- _INSTRUCTIONS FOR THE TASK_: Copy word for word the lines running from the line containing "pixels, height=1232 pixels." through the line containing "close is located at coordinates (2168, 16).", both ends included, and nothing else.

- _DATASET_:
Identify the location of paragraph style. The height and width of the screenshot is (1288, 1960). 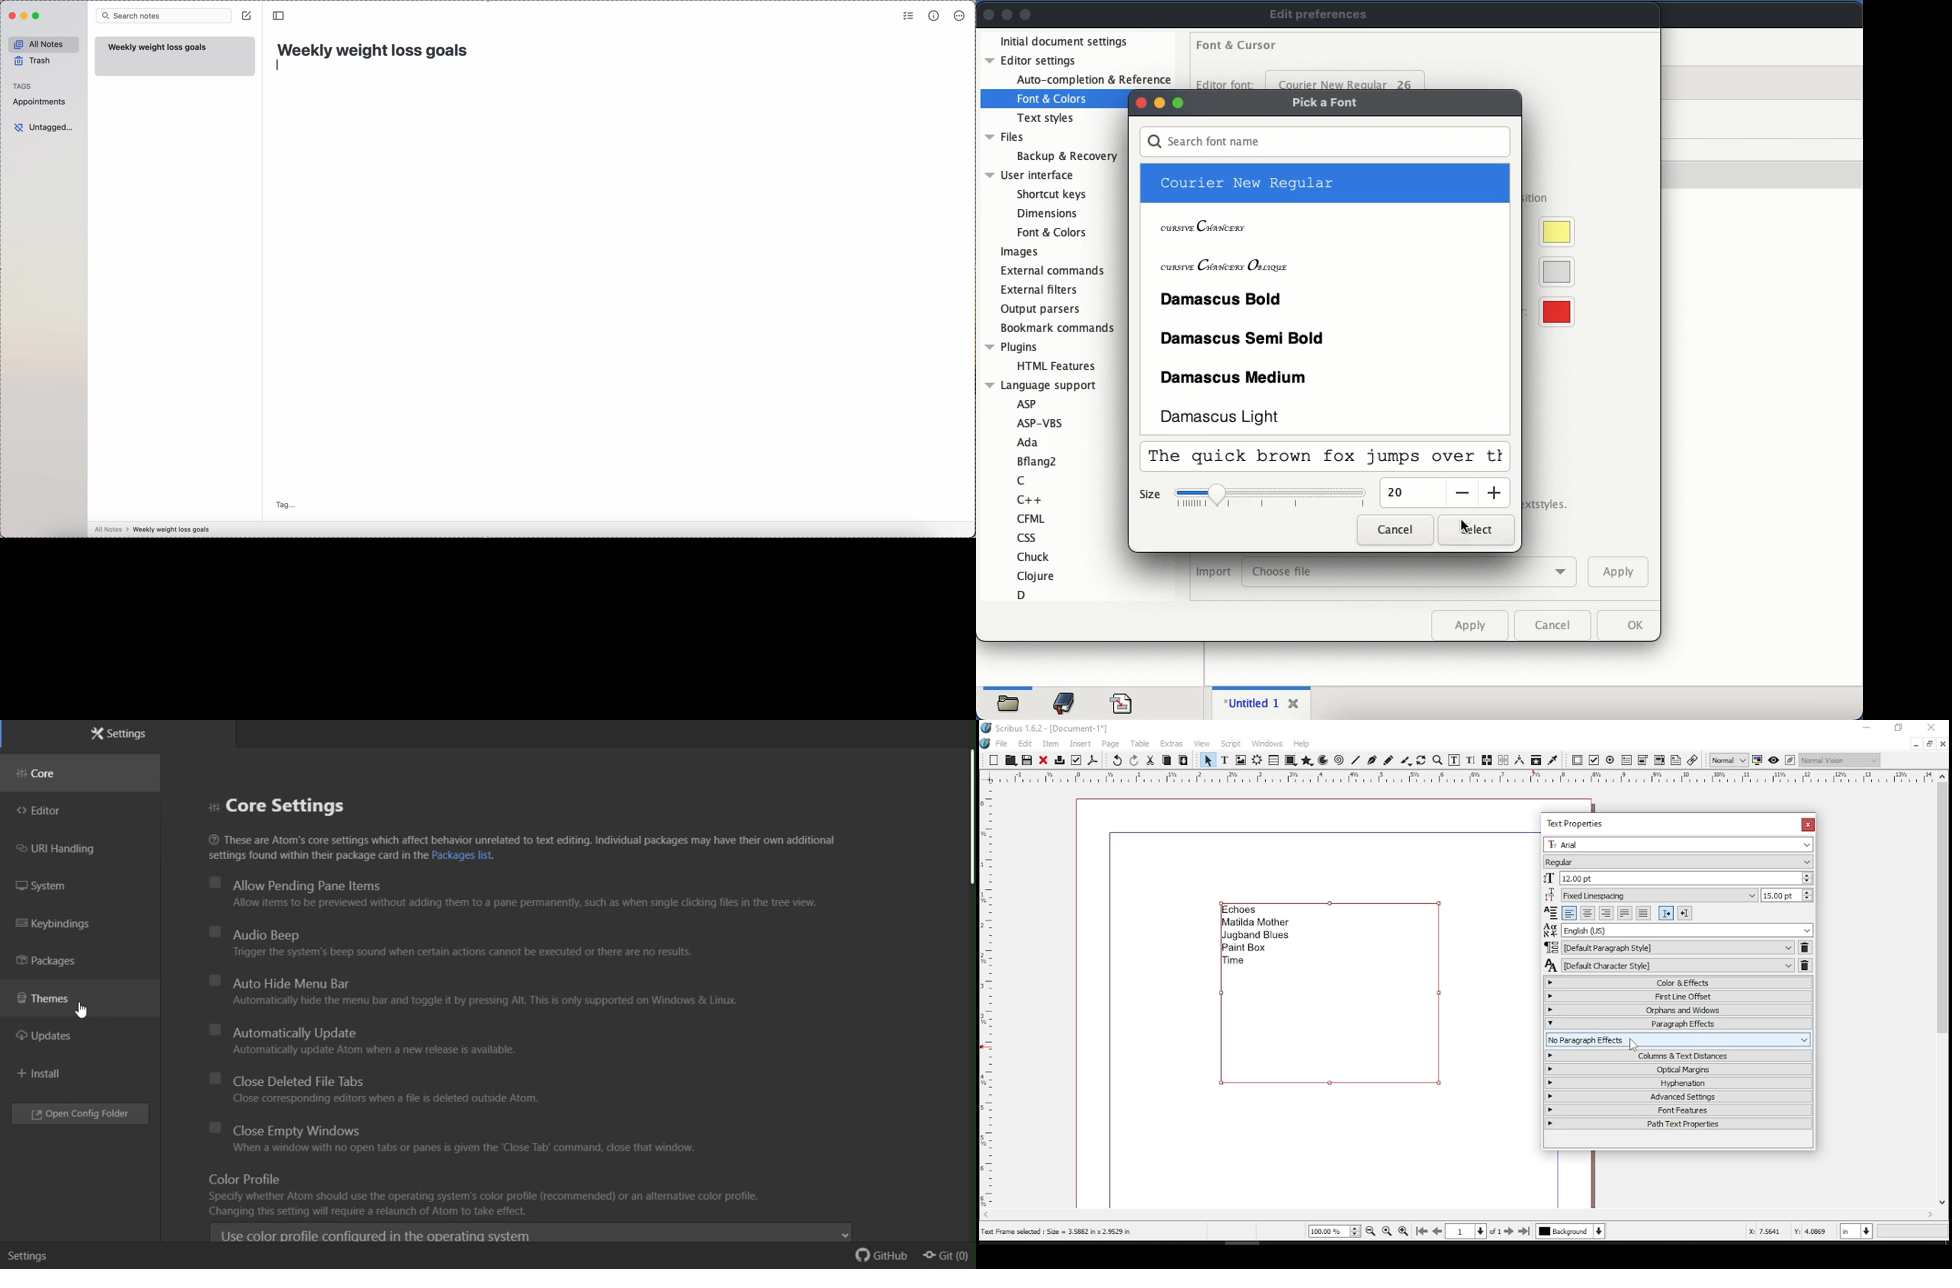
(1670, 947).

* * *

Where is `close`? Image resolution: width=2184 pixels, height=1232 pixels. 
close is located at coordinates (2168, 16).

* * *

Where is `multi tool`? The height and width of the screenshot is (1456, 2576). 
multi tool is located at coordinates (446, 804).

- _RESULT FOR THIS TASK_:
Where is `close`? Image resolution: width=2184 pixels, height=1232 pixels. 
close is located at coordinates (2168, 16).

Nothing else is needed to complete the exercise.